Being a fan of central European—and especially Hungarian—film can a bit depressing at times. Deep, introspective works of the "miserablist" tendency are common and the comedies are often slight, derivative pieces that seem better suited to television than the big screen. György Pálfi's Hukkle (2002), however, will come as a welcome breath of fresh air, being a fresh and original debut that combines humour, careful observation and innovation.
The main protagonist of the film is not so much a person but the Hungarian village in which all the action takes place. The story, as much as there is one, is told through a series of loose tales that interlink the eccentric inhabitants of the rural community. To string the stories together, Pálfi employs an army of editing and special effects techniques, such as a man drinking cutting to an x-ray view of the fluid slopping down through his skeleton, which then freezes and becomes a still in a doctor's room, or a sudden dramatic cut to a wobbling pair of testicles that belong to a trotting pig.
Meanwhile, the common recurring theme of an old man sitting on a bench, waiting for a bus and patiently enduring a chronic bout of hiccoughs—which gives the film its onomatopoeic title. As the film develops, a languid murder investigation takes shape, but the supposed "high drama" of homicide is never allowed to break the calm of the rustic idyll. As long-time Hungarian cinema fan Derek Elley wrote a highly positive review for Variety, the film has "the look of [a] precisely shot ethnographic / nature documentary."
The silent touch
The most remarkable feature of Pálfi's film is that he has completely eschewed dialogue. Instead, he maintains interest in the film through imaginative use of close-ups, sound and creating relationships between people through gesture and facial expression, not to mention the aforementioned special effects. The combination is interesting as intense use of cinematic devices is often associated with urban storylines. Here Pálfi uses them to underline not the rush and emotioinal complexity of modern city life, as has been successfully done in films such as Le Fabuleux destin d'Amélie Poulain (Amélie, 2001) and Lola rentt (Run, Lola, Run, 1998), but the simplicity and quiet, underlying strangeness of rural life.
Some of the more overt effects, such as a jet plane passing under a bridge, are a bit intrusive and while the majority of scenarios work without spoken responses, there are some scenes where the lack of dialogue seems to be pushing the suspension of disbelief a little. Nevertheless, it's hard to imagine somebody not liking the film.

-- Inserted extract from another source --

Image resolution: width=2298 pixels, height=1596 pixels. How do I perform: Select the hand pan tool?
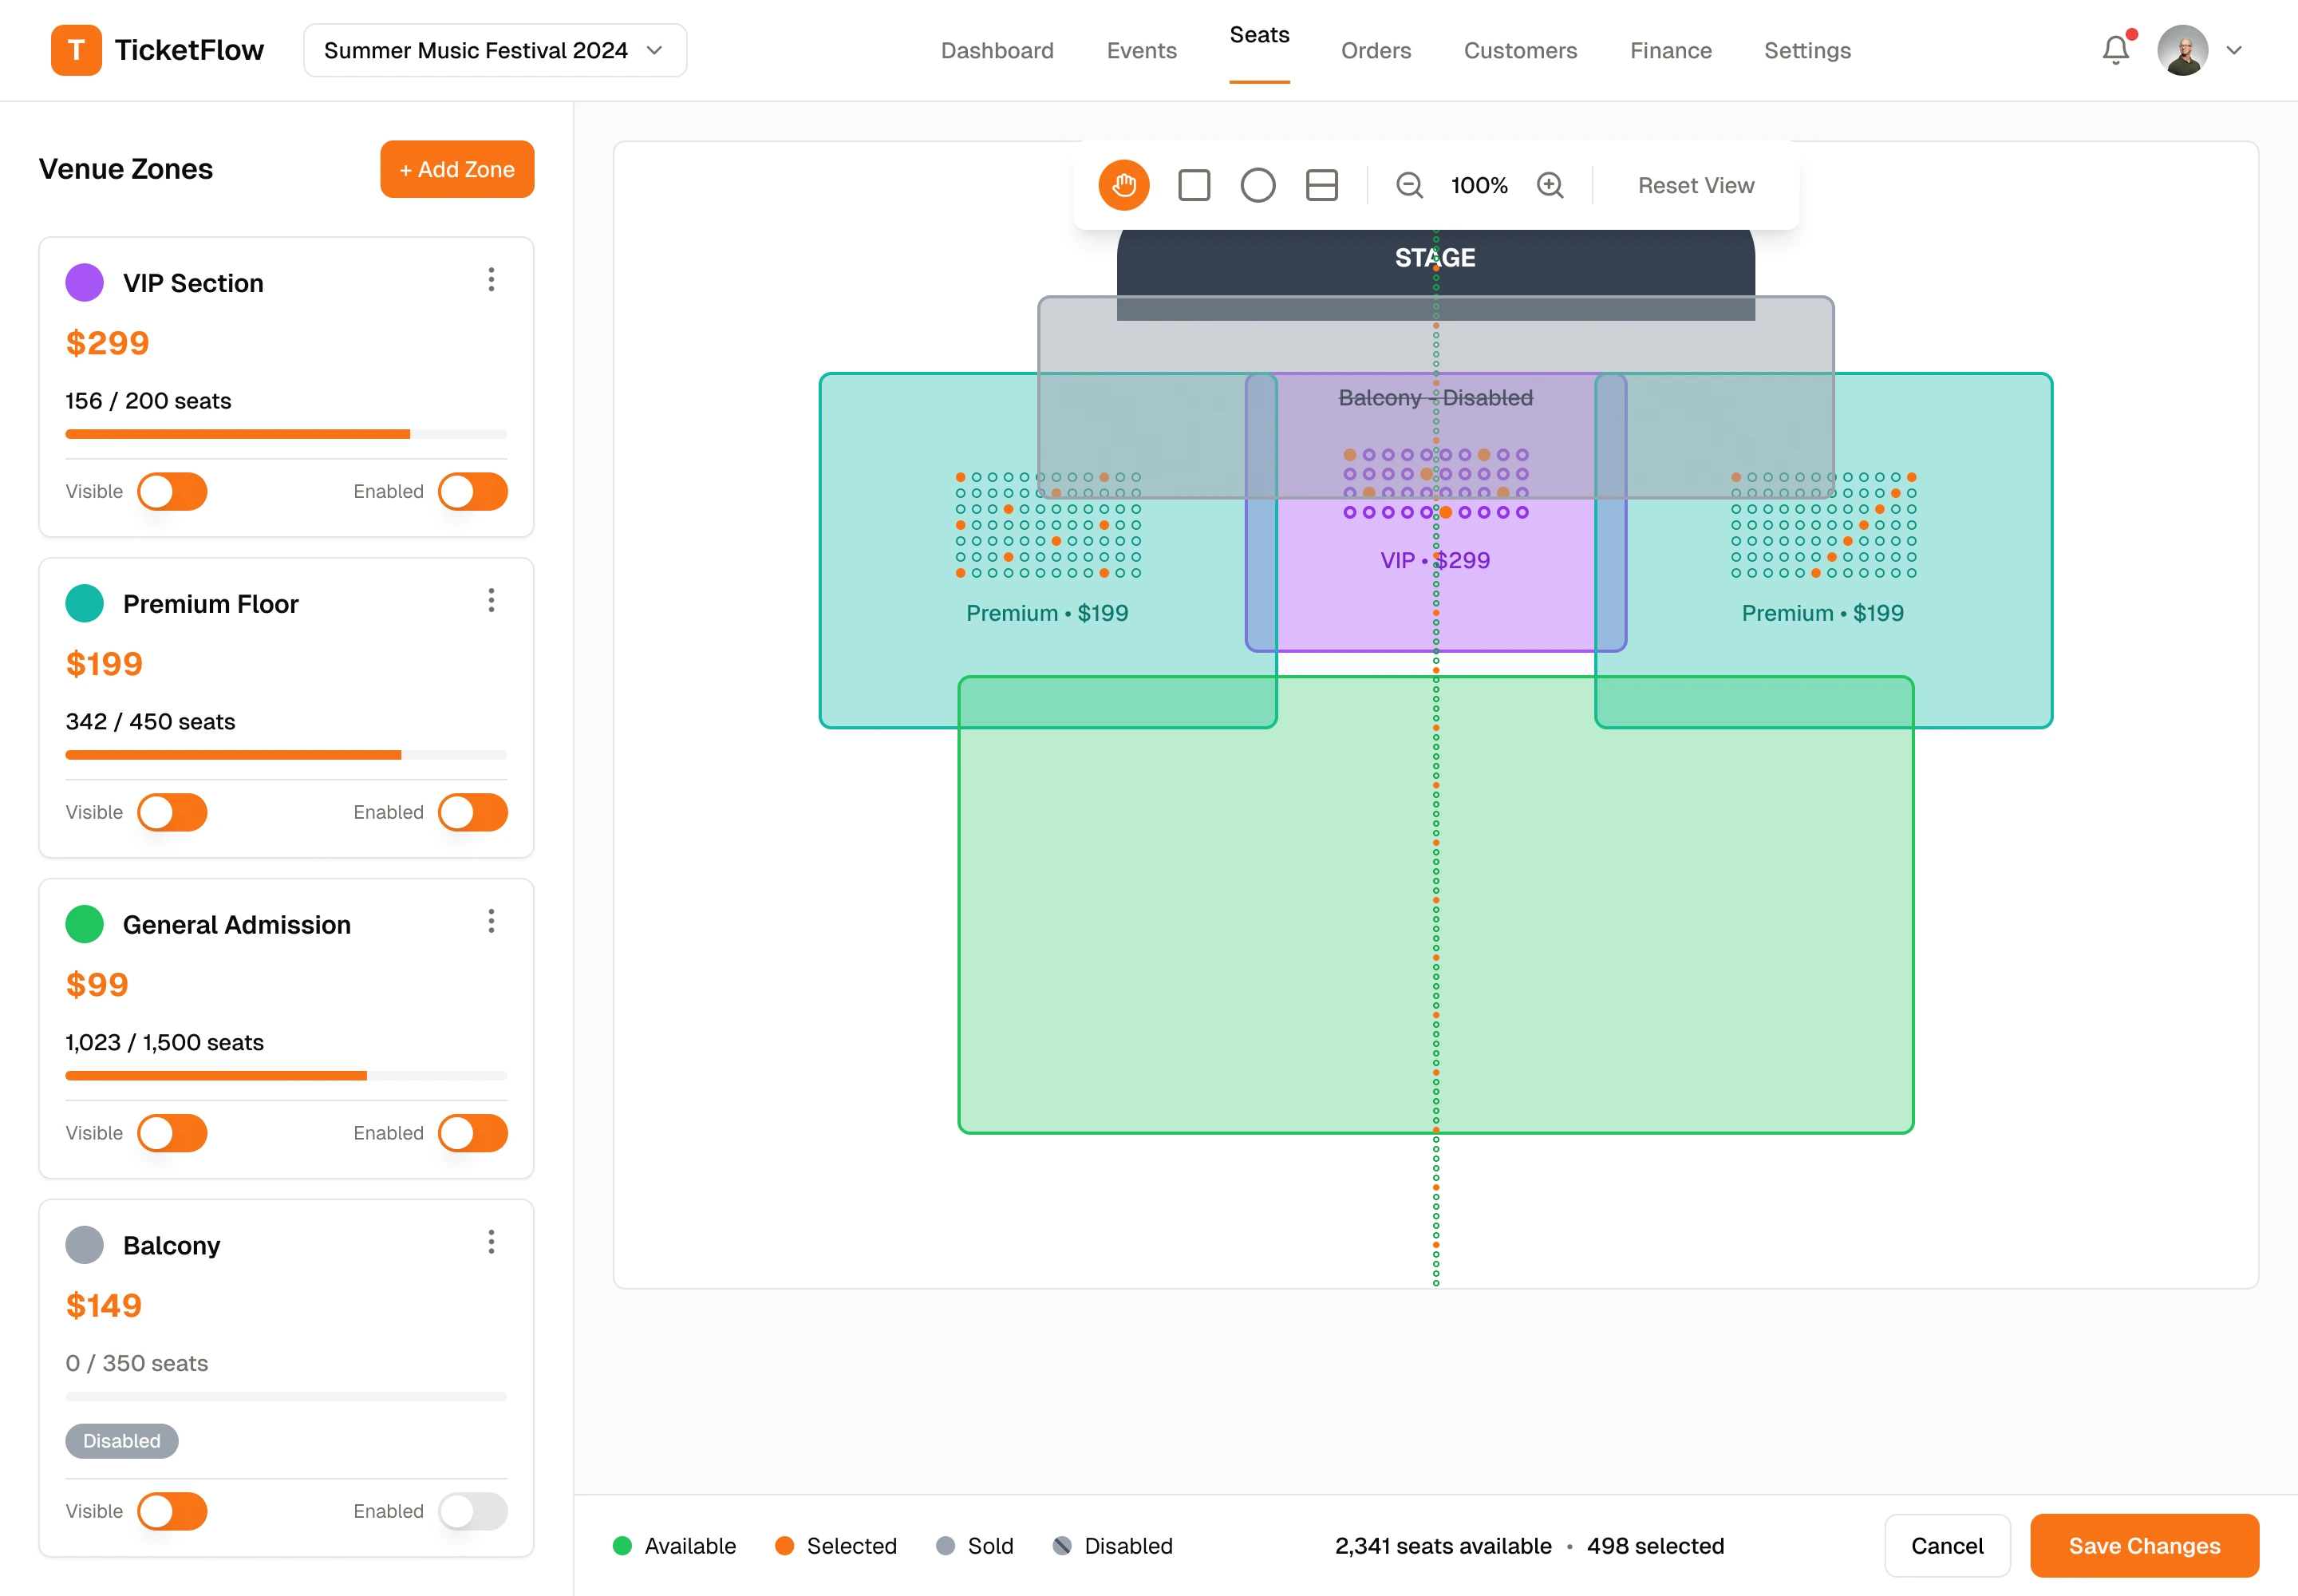tap(1123, 185)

Certainly, the film has been popular at festivals. At the Magyar Filmszemle (Hungarian Film Week) earlier this year in Budapest, the film walked off with Best debut award and the Gene Moskovitch prize, awarded by the international journalists. Since then, the film has picked a special mention San Sebastian and at Cottbus the film the won the Audience Award, the Special Prize, the First Work Award of the Student Jury and to cap it all got a special mention from the FIPRESCI jury. A healthy tour of the festival circuit seems inevitable.